Dec 14 2009 at 10:46 p.m.
LeftistHoya,
I'm looking at you with a contemptuous glare. Come down from that high horse and join the rest of us in the real world. Thanks.
Dec 15 2009 at 12:25 a.m.
@Tim: Aside from a general dislike of my political sentiment and a claim that I'm not in the "real world," do you want to present any evidence that contradicts my claims?
Dec 15 2009 at 7:41 p.m.
LeftistHoya:
I couldn't have said it better myself. The only thing we've done is migrated from garbled rhetoric of the last administration to soaring (make that empty, hot air) rhetoric in the current one, of which Hillary is a leading proponent. Some things just don't change.
Dec 15 2009 at 9:56 p.m.
When you explain to me how global human rights can be achieved given the political, economic, and social realities in other countries, I'd like to hear it. Should we be going to war with every inhumane country in the world? Should we be sacrificing even more of our fragile economy in order to impose sanctions on countries that just don't believe in the same rights that we do?

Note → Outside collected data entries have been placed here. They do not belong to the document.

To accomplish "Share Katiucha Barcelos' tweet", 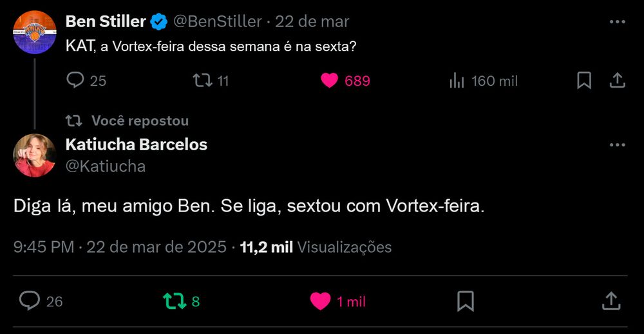I will pos(611,302).
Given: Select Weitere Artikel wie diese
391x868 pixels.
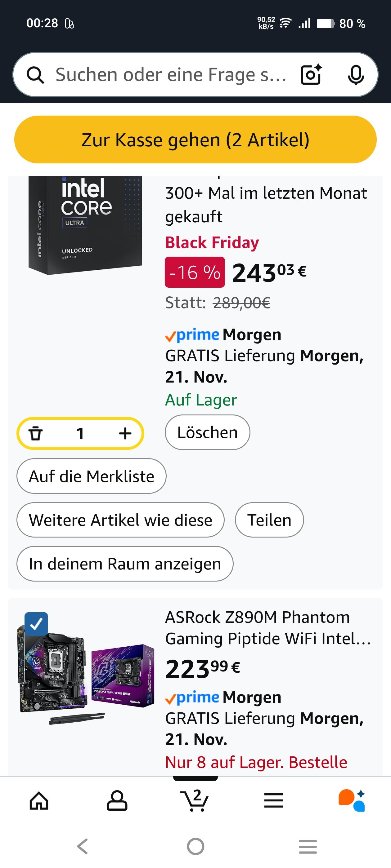Looking at the screenshot, I should tap(120, 520).
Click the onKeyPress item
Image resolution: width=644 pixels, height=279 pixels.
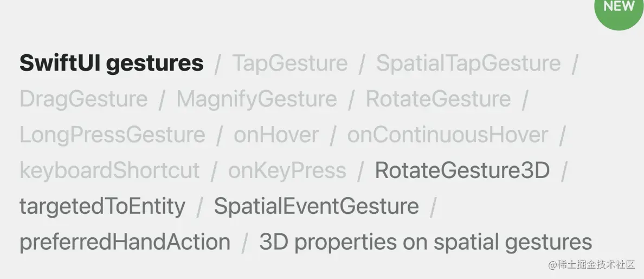[287, 171]
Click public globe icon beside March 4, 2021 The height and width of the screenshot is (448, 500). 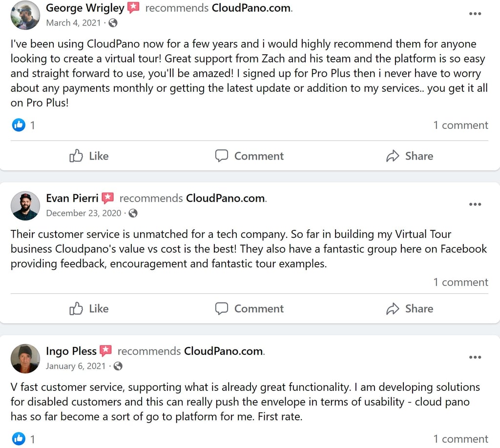113,23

Speaking of empty rhetoric, explain to me how exactly you would achieve your goals in an even remotely feasible way, and I'll respond to those points.
Dec 16 2009 at 1:34 a.m.
I believe Secretary Clinton also mentioned how information technology sustained the protests by Iranian students and young people over the last 6 months and their fight for human rights. Is there anything GU students could do to support their Iranian fellow students in their fight for freedom: e.g. meetings, seminars, petitions, advice on internet and computer use, etc? Has the student Iranian Cultural Association on campus done anything?